Тут Пилат поступил, как поступает всякий человек, когда коснутся его больного места, — он принялся рассказывать про этот случай, который поначалу казался совсем пустяковым, а в конце концов едва не погубил его. По простоте душевной он установил перед своим дворцом два щита с посвятительными надписями. Это вызвало настоящую бурю, и возмущение фанатиков еще не улеглось, а уже была послана жалоба Тиберию [135]. Тот принял сторону евреев и высказал свое недовольство Пилату.
Я был очень рад, когда несколько позже наконец сумел поговорить с Мириам. Жена Пилата успела улучить минуту, чтобы рассказать мне о ней. Мириам происходила из царского рода. Ее сестра была замужем за Филиппом, тетрархом [136] Гавланитиды и Батанеи. А сам Филипп был братом Ирода Антипы, тетрарха Галилеи и Переи, и оба они были сыновьями Ирода, которого евреи называли «Великим». Мириам, как мне дали понять, считалась своим человеком при дворах обоих тетрархов, потому что была родственницей им обоим. Я узнал также, что еще девочкой она была помолвлена с Архелаем, который в то время был этнархом Иерусалима. Она была очень богата, и предполагаемый брак не был вынужденным. К тому же она была весьма своевольна, и угодить ей в таком важном деле, как выбор супруга, было, без сомнения, нелегко.
Да, как видно, в этой стране самый воздух был пропитан религией, ибо не успели мы с Мириам начать беседу, как тоже заговорили об этом. Поистине евреи в те дни не могли обходиться без религии, как мы — без сражений и пиров. Пока я находился в этой стране, в голове у меня стоял звон от нескончаемых споров о жизни и смерти, о законах и Боге. Что касается Пилата, то он не верил ни в богов, ни в злых духов, ни во что вообще. Смерть он считал вечным сном без сновидений, и вместе с тем все годы, проведенные в Иерусалиме, он больше всего, к своей досаде, занимался улаживанием яростных религиозных распрей. Да что там! Мальчишка-конюх, которого я как-то взял с собой в Идумею, — никчемный бездельник, не умевший толком оседлать коня, — только и делал, что от зари до зари, не переводя дыхания и с большим знанием дела, рассуждал о тончайших различиях, существующих в учениях раввинов от Шемаи до Гамалиеля.
Но вернемся к Мириам.
— Ты веришь в то, что ты бессмертен, — сразу же вызвала она меня на спор. — В таком случае почему же ты боишься говорить об этом?
— А зачем думать о том, что бесспорно? — возразил я.
— Но откуда у тебя такая уверенность? — настаивала она. — Объясни мне. Расскажи, как ты себе представляешь свое бессмертие.
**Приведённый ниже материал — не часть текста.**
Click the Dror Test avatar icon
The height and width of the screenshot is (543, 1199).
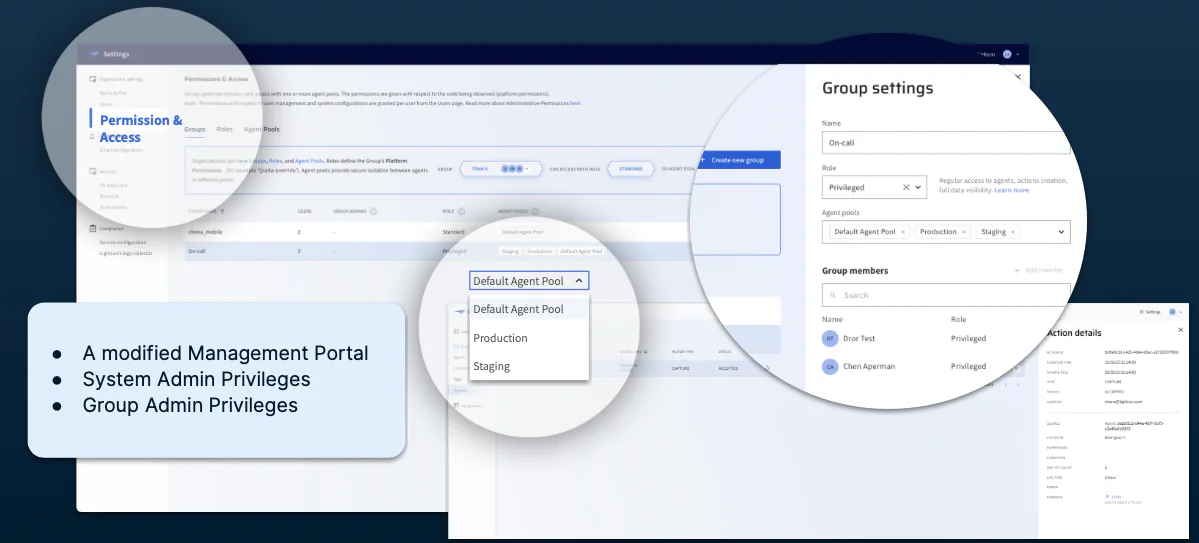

И когда я рассказал ей о Нифлгейме и Муспелле, и о великане Имире, который родился из снежных хлопьев, и о корове Аудумле, и о Фенрире и Локи, и о ледяных Иотунах, да, повторяю, когда я рассказал ей обо всем этом, а также о Торе и Одине и о нашей Валгалле [137], глаза ее засверкали, и она воскликнула, захлопав в ладоши:
— О, ты варвар! Большое дитя, золотоволосый великан из страны вечного мороза! Ты веришь в сказки старух кормилиц и в радости желудка! Ну, а твой дух, дух, который не умирает, куда попадет он, когда умрет твое тело?
— Как я уже сказал — в Валгаллу, — отвечал я. — Да и тело мое тоже будет там.
— Будет есть, пить, сражаться?
— И любить, — добавил я. — В обители блаженства с нами будут наши женщины, иначе зачем нам она?
— Ваша обитель блаженства мне не по душе, — сказала Мириам. — Это какое-то дикое место, где бури, морозы, безумие разгула.
— А какова же ваша обитель блаженства?
— В ней царит вечное лето, цветут цветы и зреют благоуханные плоды.